[PROVIDED DATA Boundary: Start]

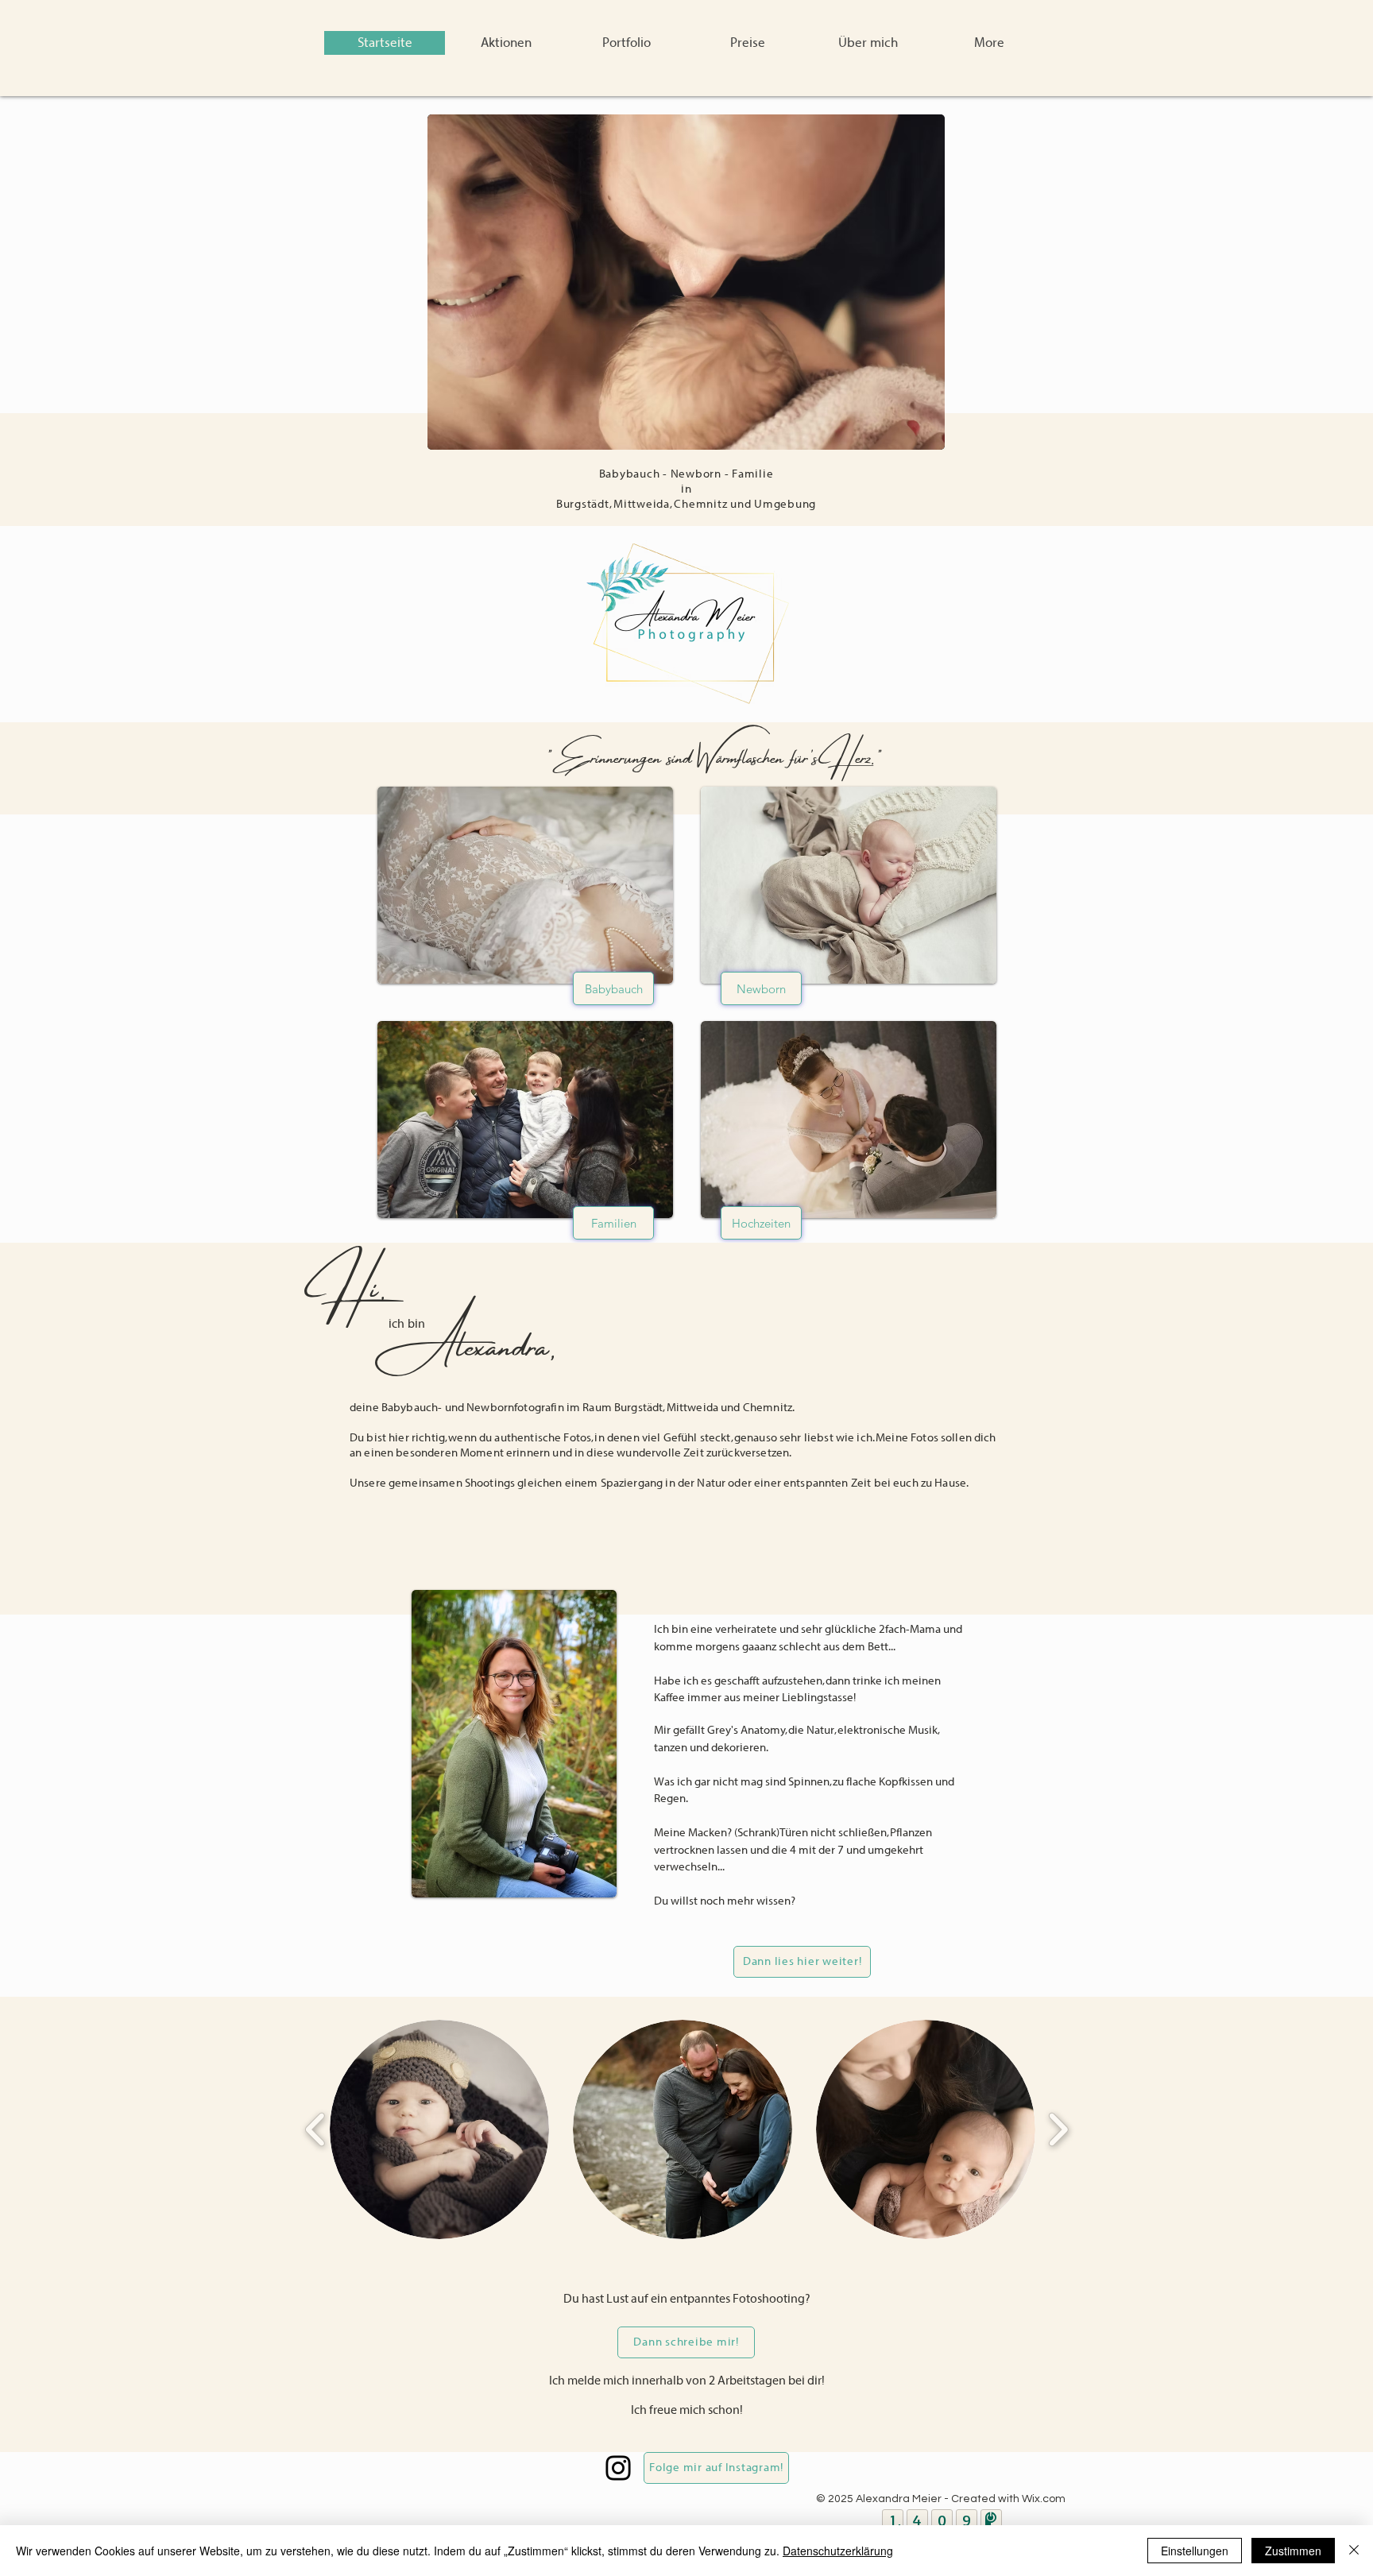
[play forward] (1058, 2129)
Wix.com (1044, 2498)
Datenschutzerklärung (838, 2551)
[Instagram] (618, 2468)
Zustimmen (1293, 2551)
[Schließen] (1353, 2550)
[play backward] (316, 2129)
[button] (626, 43)
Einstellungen (1194, 2551)
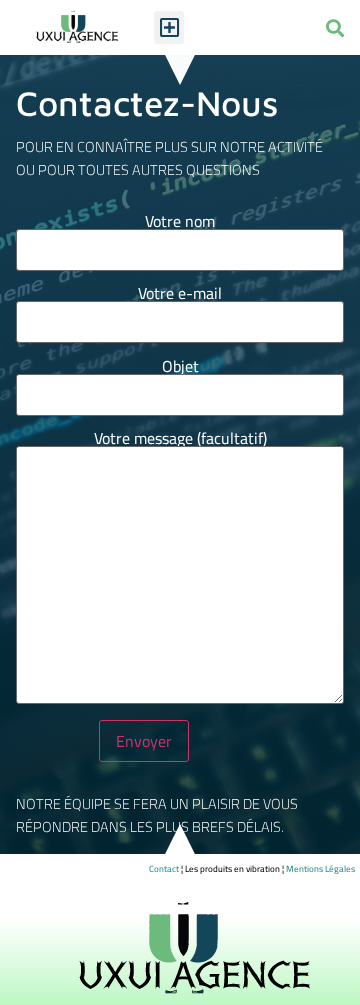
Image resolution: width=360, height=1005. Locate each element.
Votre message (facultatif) (180, 441)
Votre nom (180, 224)
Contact (164, 868)
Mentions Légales (320, 868)
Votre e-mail (180, 296)
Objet (180, 369)
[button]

[PROVIDED DATA Boundary: End]

▸ WORK INSTRUCTIONS:
Word for word, restate the lines running from the one containing "Votre nom (180, 224)" through the final line of the records above, and nothing besides.

▸ EXPECTED ANSWER:
Votre nom (180, 224)
Contact (164, 868)
Mentions Légales (320, 868)
Votre e-mail (180, 296)
Objet (180, 369)
[button]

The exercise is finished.